The simultaneity Foucault writes of comes with Chris having his cell phone: We are far from town, but actually very near in audio terms, if we choose to call.
FDR’s Civilian Conservation Corps workers constructed Lower Buckhorn Camp in 1933, but it was originally a base camp for Chumash hunting parties. The Douglas family of Goleta and the Lambert brothers of Summerland also used Lower Buckhorn Camp as a hunting camp. It’s pretty shabby and obviously little-used. Chris and I had imagined this site as a way-station, not of the universal mind, but en route to deep and twisty Indian Creek Canyon and Indian Camp.
We had both wanted to stride on, into fabled Indian Camp, but this would make it a 16-mile day trek, and the heat was rising dramatically by 11 a.m. I am mindful about getting seriously off trail (or, overtired) as I had done this past June, so it felt correct to head back, and my friend was gracious about this since he could have pressed on himself.
By hiking faster in the burgeoning warmth we arrived back at my truck in just two hours, likely because we knew the trail much better. I’d been looking forward to making this reconnaissance dayhike into Indian Canyon in the direction of the old Indian Canyon Camp (now Indian Creek Camp) for three decades. Long ago, backcountry historian Jim Blakley recounted interesting stories about the fabulous falls a mile and a half beyond Indian Creek Camp, including amazing pools and caves. This recon venture proves there is still some water flowing in Indian Creek , and that a late May, three-day backpack deep into Indian Canyon is still feasible (using the water filter).

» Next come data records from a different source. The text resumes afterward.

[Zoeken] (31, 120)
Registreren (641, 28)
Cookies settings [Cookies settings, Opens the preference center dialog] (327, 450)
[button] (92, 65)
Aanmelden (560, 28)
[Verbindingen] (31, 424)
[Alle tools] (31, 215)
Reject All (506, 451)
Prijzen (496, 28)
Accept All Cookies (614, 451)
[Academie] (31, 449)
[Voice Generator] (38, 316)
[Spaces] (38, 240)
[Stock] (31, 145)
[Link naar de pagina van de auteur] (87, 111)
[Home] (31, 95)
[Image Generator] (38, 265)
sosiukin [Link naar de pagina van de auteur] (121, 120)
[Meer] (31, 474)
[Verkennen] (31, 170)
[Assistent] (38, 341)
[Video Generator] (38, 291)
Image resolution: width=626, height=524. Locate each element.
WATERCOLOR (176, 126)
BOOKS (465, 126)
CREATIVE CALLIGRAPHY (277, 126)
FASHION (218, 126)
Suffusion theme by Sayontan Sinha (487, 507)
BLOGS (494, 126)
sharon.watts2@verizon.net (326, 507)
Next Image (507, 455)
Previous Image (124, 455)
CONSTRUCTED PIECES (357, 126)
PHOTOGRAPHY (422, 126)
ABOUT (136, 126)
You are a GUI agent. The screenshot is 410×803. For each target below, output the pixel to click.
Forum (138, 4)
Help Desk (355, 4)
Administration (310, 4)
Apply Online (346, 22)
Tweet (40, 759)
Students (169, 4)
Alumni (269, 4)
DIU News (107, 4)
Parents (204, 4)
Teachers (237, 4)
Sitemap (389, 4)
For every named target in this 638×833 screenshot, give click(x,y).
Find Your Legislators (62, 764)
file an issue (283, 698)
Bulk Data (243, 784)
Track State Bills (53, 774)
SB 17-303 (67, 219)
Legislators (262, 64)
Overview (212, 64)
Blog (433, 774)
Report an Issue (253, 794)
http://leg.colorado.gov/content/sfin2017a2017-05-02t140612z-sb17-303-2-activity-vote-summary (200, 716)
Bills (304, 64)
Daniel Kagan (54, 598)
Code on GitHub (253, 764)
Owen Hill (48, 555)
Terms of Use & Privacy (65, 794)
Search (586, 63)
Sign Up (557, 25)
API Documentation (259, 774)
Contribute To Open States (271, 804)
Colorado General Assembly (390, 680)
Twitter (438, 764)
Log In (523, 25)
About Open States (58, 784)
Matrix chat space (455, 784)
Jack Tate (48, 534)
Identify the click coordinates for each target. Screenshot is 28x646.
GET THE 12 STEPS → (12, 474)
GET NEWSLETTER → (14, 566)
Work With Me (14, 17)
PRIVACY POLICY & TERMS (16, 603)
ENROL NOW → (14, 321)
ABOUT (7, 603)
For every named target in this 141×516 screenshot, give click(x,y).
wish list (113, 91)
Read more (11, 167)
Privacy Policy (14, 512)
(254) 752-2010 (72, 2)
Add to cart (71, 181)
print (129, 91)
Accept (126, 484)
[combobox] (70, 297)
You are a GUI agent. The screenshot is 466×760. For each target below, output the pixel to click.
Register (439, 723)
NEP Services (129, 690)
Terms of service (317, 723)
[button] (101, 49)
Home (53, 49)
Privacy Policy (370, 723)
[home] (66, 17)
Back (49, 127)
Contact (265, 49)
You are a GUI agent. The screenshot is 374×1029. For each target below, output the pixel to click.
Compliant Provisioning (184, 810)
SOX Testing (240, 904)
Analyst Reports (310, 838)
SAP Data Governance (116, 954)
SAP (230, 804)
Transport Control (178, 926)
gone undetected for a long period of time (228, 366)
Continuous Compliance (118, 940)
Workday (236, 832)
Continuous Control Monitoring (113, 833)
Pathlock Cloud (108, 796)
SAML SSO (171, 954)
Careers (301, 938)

Standing at the iron trail sign, I’m seeking a relaxing ritual space, my way station or heterotopia, in order to take a deep spiritual breath and then return to our glorious urban Santa Barbara, re-energized and re-calibrated.
Driving Directions: It takes 90 minutes to drive the 31 miles from Santa Barbara’s Westside to the Mono Creek Gate Trailhead just past Little Caliente Hot Springs. At the junction of Gibraltar Road and East Camino Cielo, turn east (right) and drive along the asphalt, passing the water tower (elev. 3400 ft) above Montecito Peak, continuing as the road becomes dirt down to Juncal at the Santa Ynez River. Stay with this road “back” past Pendola Station and P-Bar Flat to Mono Camp, then another mile to the Mono Creek Gate Trailhead near Little Caliente Hot Springs. Park and hike! Note: The dirt road is fairly rough and we used my 4-wheel drive Ranger truck.